Grant Black, 8, left, his brother Bailey Black, 10, right, and Gray Grant, 11, middle, enjoy the view from the dugout during an open house at Carolina Stadium, the University of South Carolina's new baseball field.
Grant Black, 8, left, his brother Bailey Black, 10, right, and Gray Grant, 11, middle, enjoy the view from the dugout during an open house at Carolina Stadium, the University of South Carolina's new baseball field.

As USC baseball fans streamed through the wrought iron gates of Carolina Stadium to get their first good look at the long-awaited ballpark, they had smiles on their faces and cameras in their hands.

For them it was a picture-perfect Friday evening in more ways than one.

Lined up to enter right at the start of the 5:30 p.m. open house, they excitedly made their way to the seating areas to the strains of “2001: A Space Odyssey.”

Jerry and Jo Mewbourn of West Columbia quickly found their seats eight rows behind the USC dugout on the first-base side. Jerry Mewbourn snapped one picture after another from his seat.

“I even got a picture of the seat number,” said Mewbourn, who came prepared to take up to 250 pictures of the $35.6 million ballpark, which seats 6,600 and has an overall capacity of 8,200.

“We’ll have a shot of just about everything by the time I’m done,” he added.

Everything was open in this open house, too. Fans strolled out to the left-field bleacher seats. They strolled through the press box and suites. They strolled on the field.

They even strolled through coach Ray Tanner’s office.

Donna Vaughn, who was wearing a replica USC baseball jersey with Tanner’s No. 1, came away impressed after walking out of his office, which overlooks the field on the first-base side.

“It’s cool,” the West Columbia resident said. “I like all the windows and being able to see out.”

She made regular visits to the ballpark during its construction and loves the finished product.

“It’s beautiful,” she said. “It’s a dream come true.”

James Seabrooks of Columbia brought his 9-year-old grandson, Bryce, to check it out. They lounged in one of the two rows of seats outside of Tanner’s office.

“It is nice — the whole thing,” Bryce said.

Seabrooks was so impressed that he said they’ll be attending more games than usual.

“I like that weight room. It looks state of the art,” he said. “And I like those batting cages.”

Midge Hickman of Sumter, a lifetime member of the Gamecock Club, liked the view from her seat directly behind home plate on Row 9. Although she will sentimentally miss the unique charm of Sarge Frye Field, she understands the need for this ballpark after making many road trips to other SEC fields as well as NCAA regional and super regional sites.

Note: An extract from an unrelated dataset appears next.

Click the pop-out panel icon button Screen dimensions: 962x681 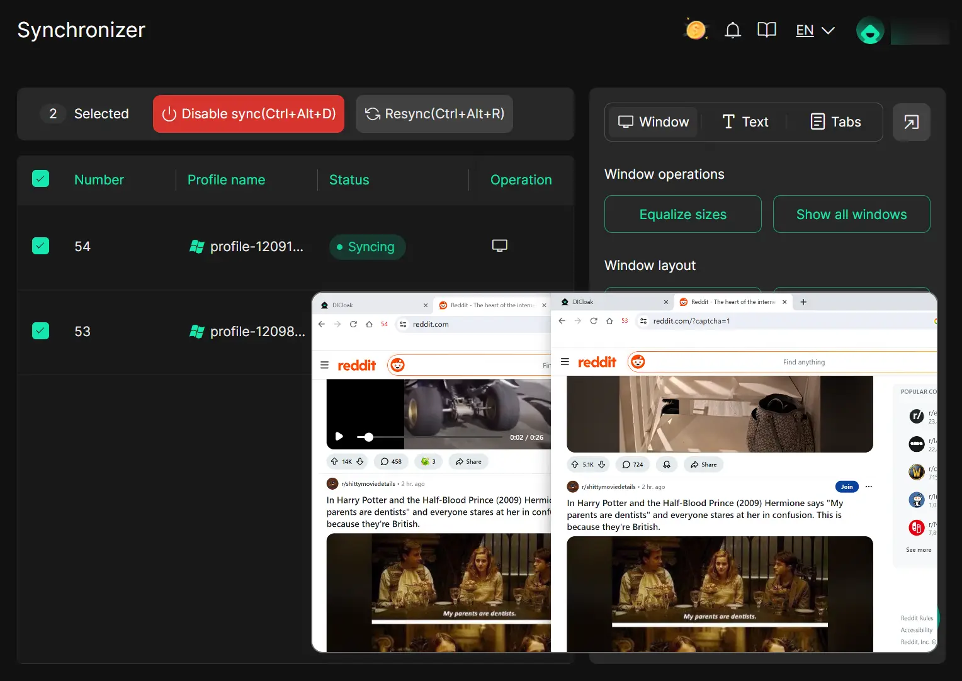pos(911,122)
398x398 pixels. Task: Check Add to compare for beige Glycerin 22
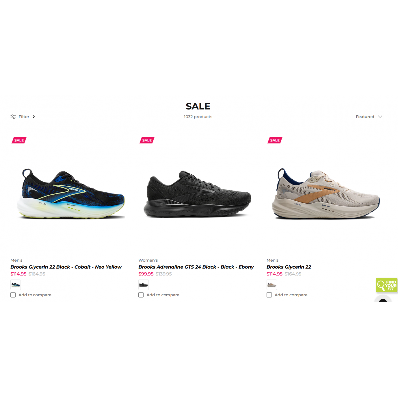tap(269, 295)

“This is fantastic,” she said. “I think the (outfield) perches are really neat.”

USC officials estimated 4,000 fans attended the open house, and athletic director Eric Hyman stood on the concourse ready to talk to all of them. He called this event the culmination of much bubbling anticipation.

“It’s like a volcano that’s been building for years,” said Hyman, adding that he was relieved by the project’s completion.

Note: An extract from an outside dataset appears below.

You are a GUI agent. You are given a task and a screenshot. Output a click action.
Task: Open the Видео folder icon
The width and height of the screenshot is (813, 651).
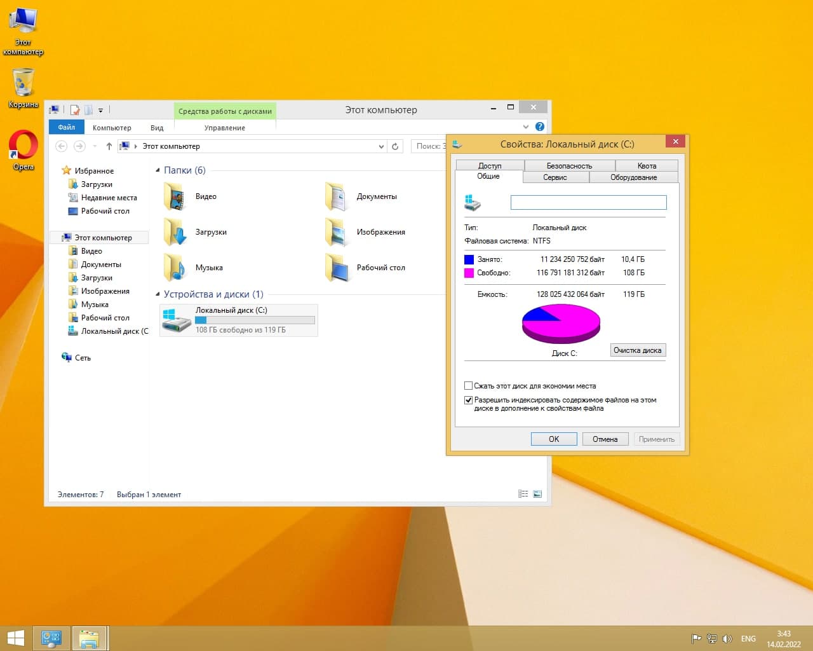[175, 197]

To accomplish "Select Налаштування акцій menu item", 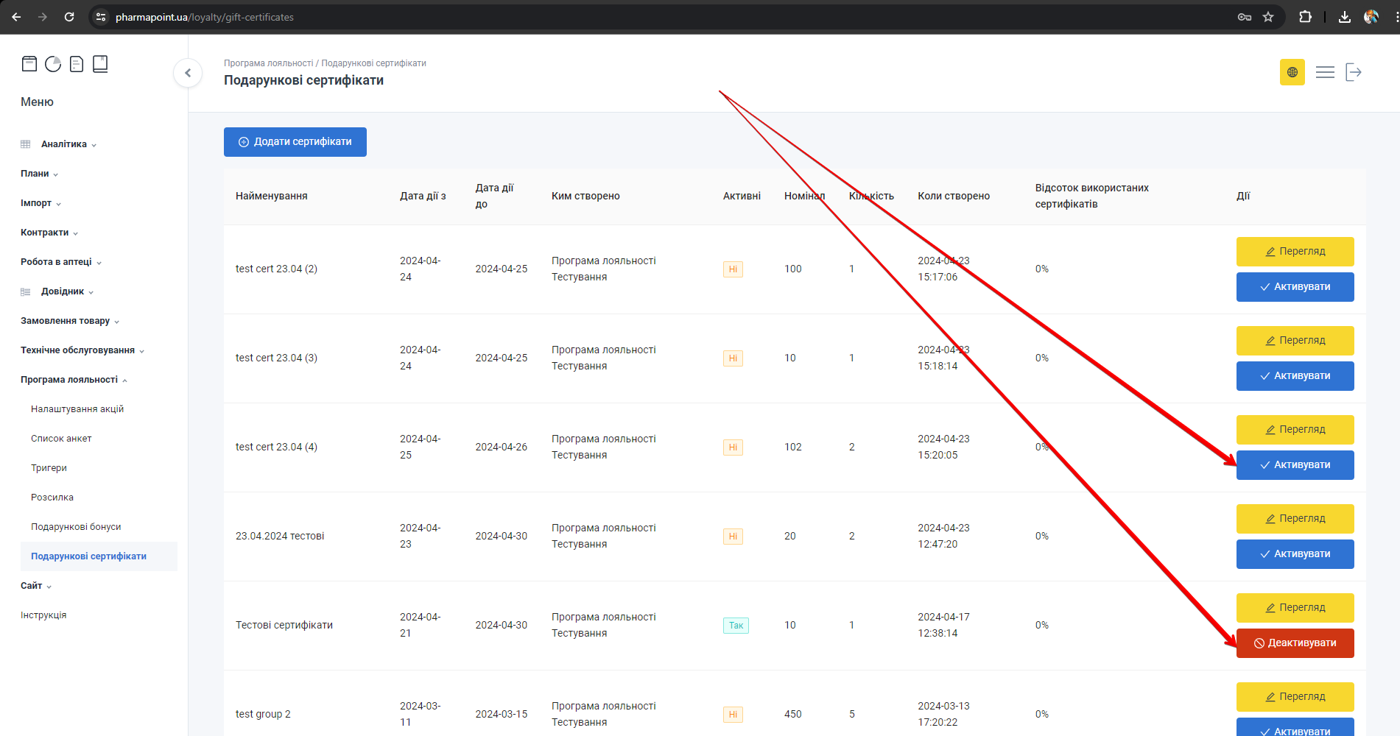I will [x=77, y=409].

USC Board of Trustees member Herbert Adams visited many other SEC ballparks over the years to get an idea of what the Gamecocks needed in order to be competitive with top-of-the-line stadiums like the one at Arkansas. He’s convinced the mission was accomplished.

“I think we’ve got as fine a facility as you’re ever going to have,” Adams said.

That opinion was seconded by Jack Kilgore of Pelion. He strolled the third-base concourse with his 11-year-old son Zachary, who was wearing a Carolina football jersey.

““We wanted to see what it was about and how it was set up,” Kilgore said. “This is wonderful. I’m floored. I know it cost a good bit, but it’s definitely worth it.”